**WHAT IS BEING ASKED:** Please reproduce all entries word for word and omit their pictures.

======== RECORD EXTRACTS ========

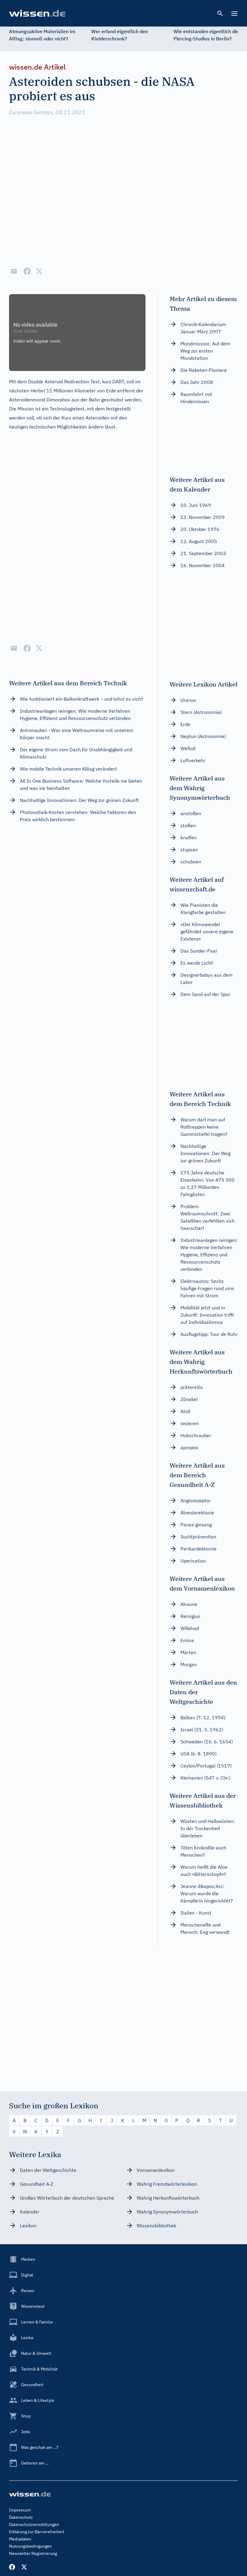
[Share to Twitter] (39, 271)
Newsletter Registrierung (33, 2553)
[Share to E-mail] (13, 271)
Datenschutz (21, 2517)
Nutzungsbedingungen (30, 2546)
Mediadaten (20, 2539)
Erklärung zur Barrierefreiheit (36, 2531)
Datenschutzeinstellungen (34, 2524)
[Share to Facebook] (27, 271)
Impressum (20, 2510)
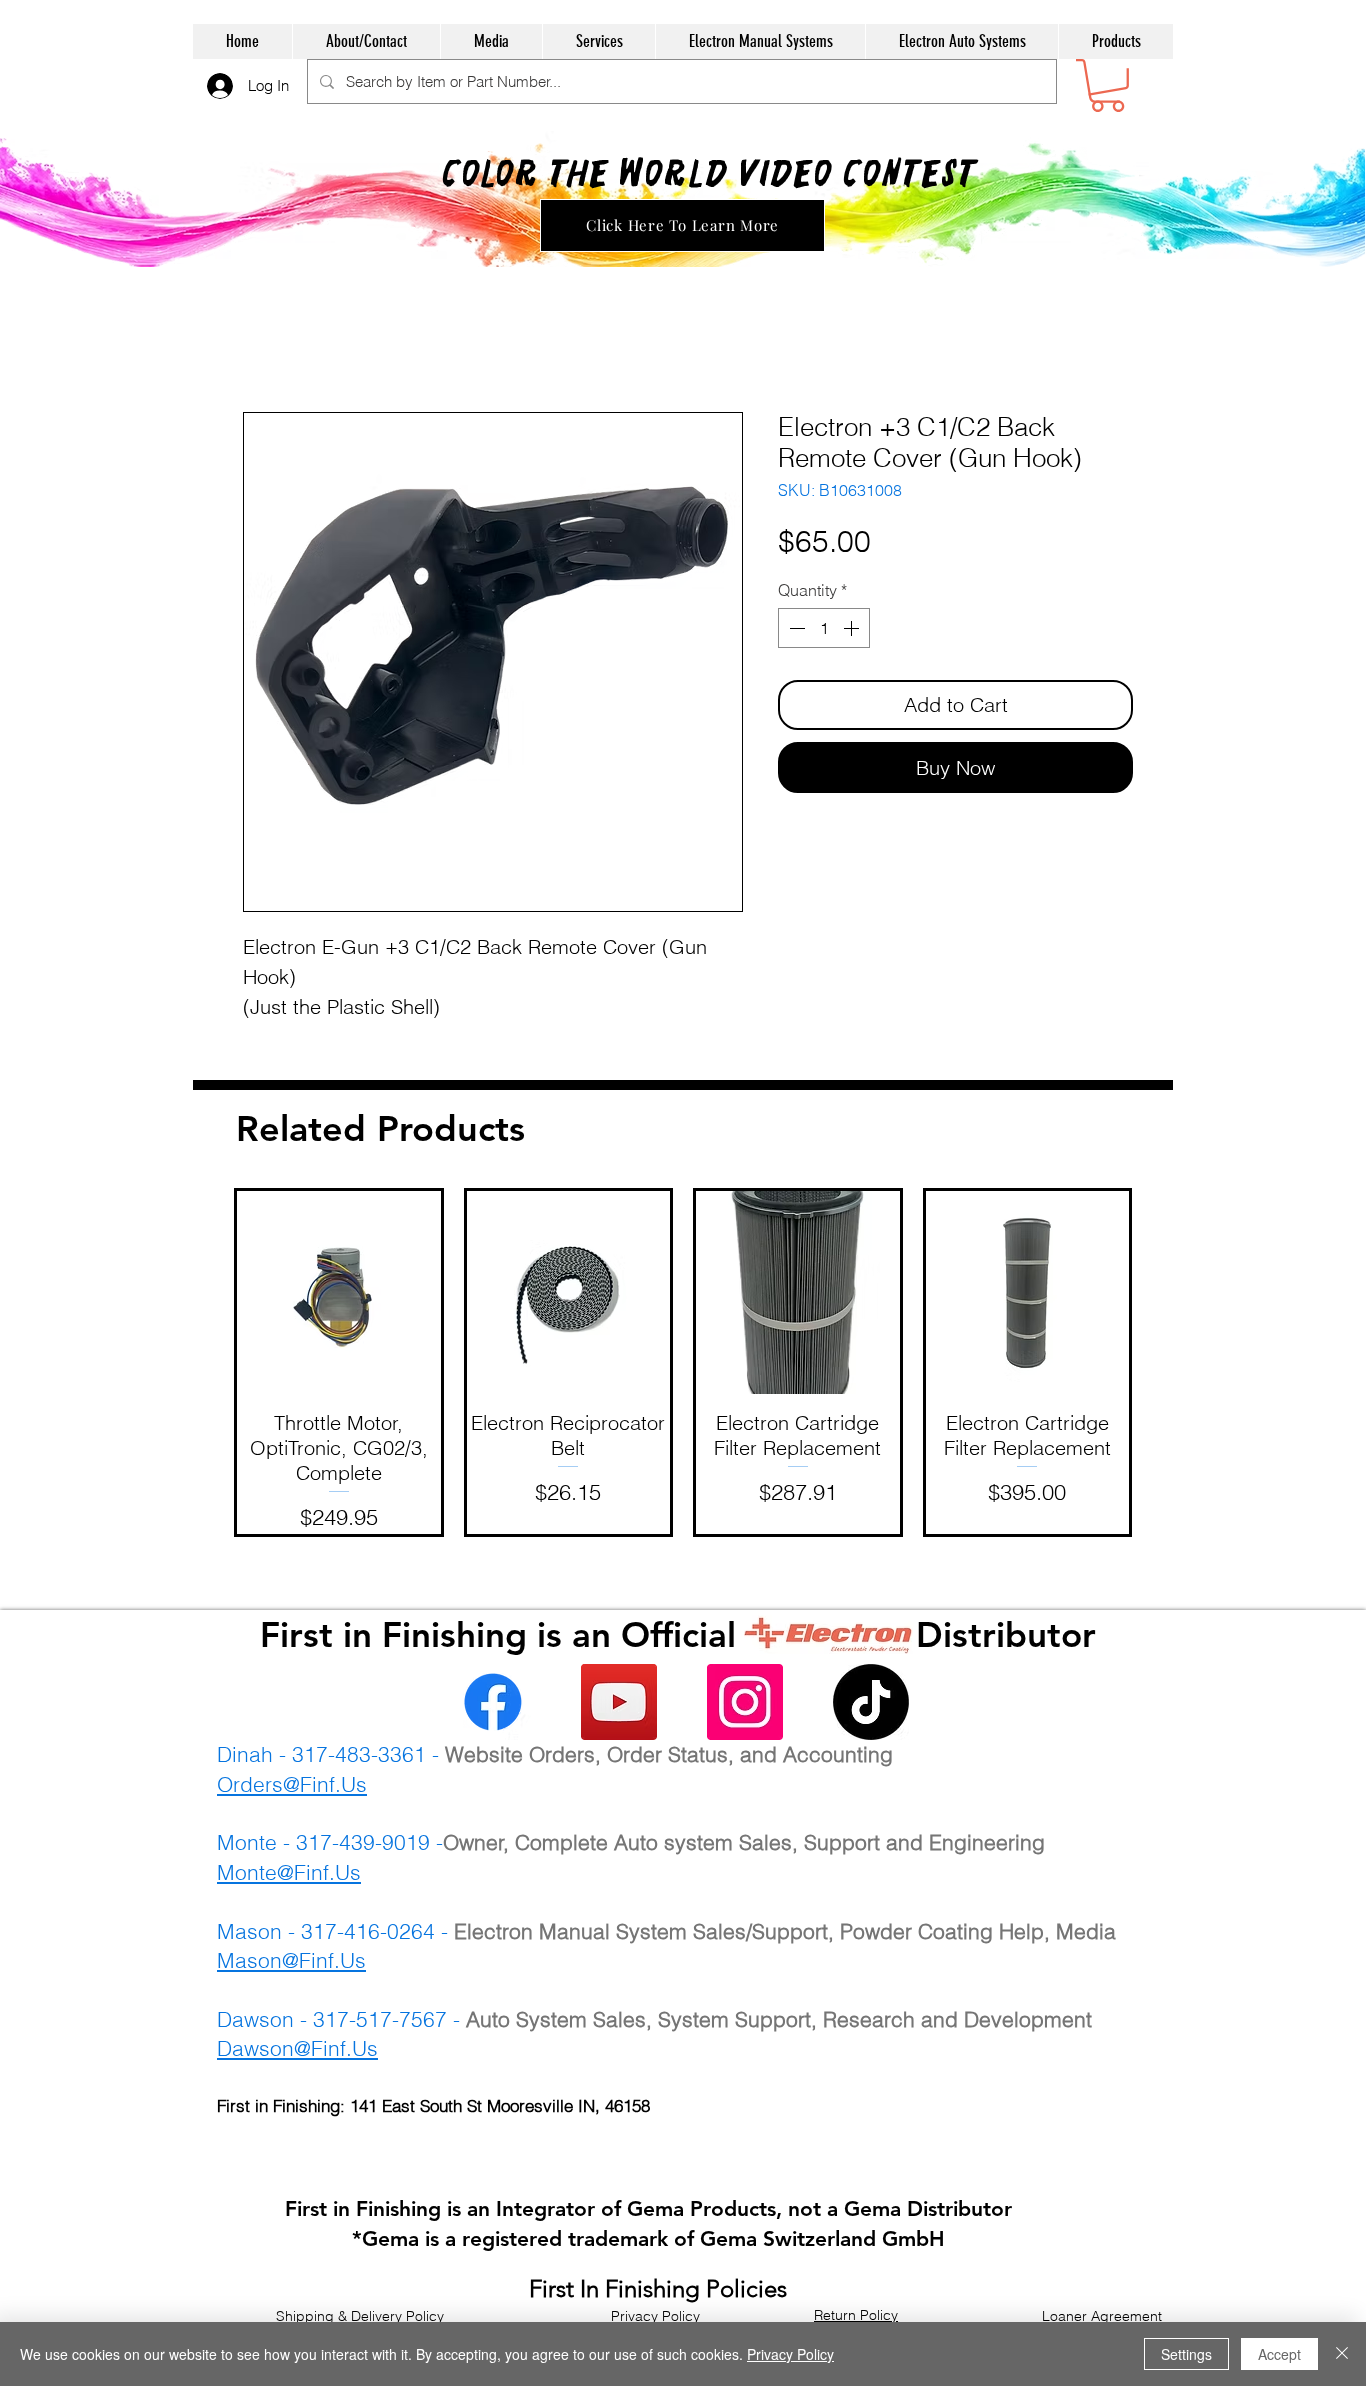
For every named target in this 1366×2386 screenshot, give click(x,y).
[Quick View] (339, 1293)
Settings (1186, 2354)
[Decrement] (795, 628)
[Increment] (853, 628)
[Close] (1342, 2354)
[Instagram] (745, 1702)
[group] (683, 1362)
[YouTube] (619, 1702)
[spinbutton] (824, 628)
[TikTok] (871, 1702)
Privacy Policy (790, 2354)
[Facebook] (493, 1702)
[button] (1107, 85)
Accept (1279, 2354)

========

**WRITTEN SOLUTION:**
[Share to Twitter] (39, 271)
Newsletter Registrierung (33, 2553)
[Share to E-mail] (13, 271)
Datenschutz (21, 2517)
Nutzungsbedingungen (30, 2546)
Mediadaten (20, 2539)
Erklärung zur Barrierefreiheit (36, 2531)
Datenschutzeinstellungen (34, 2524)
[Share to Facebook] (27, 271)
Impressum (20, 2510)
For every named target in this 1366×2386 screenshot, give click(x,y).
[Quick View] (339, 1293)
Settings (1186, 2354)
[Decrement] (795, 628)
[Increment] (853, 628)
[Close] (1342, 2354)
[Instagram] (745, 1702)
[group] (683, 1362)
[YouTube] (619, 1702)
[spinbutton] (824, 628)
[TikTok] (871, 1702)
Privacy Policy (790, 2354)
[Facebook] (493, 1702)
[button] (1107, 85)
Accept (1279, 2354)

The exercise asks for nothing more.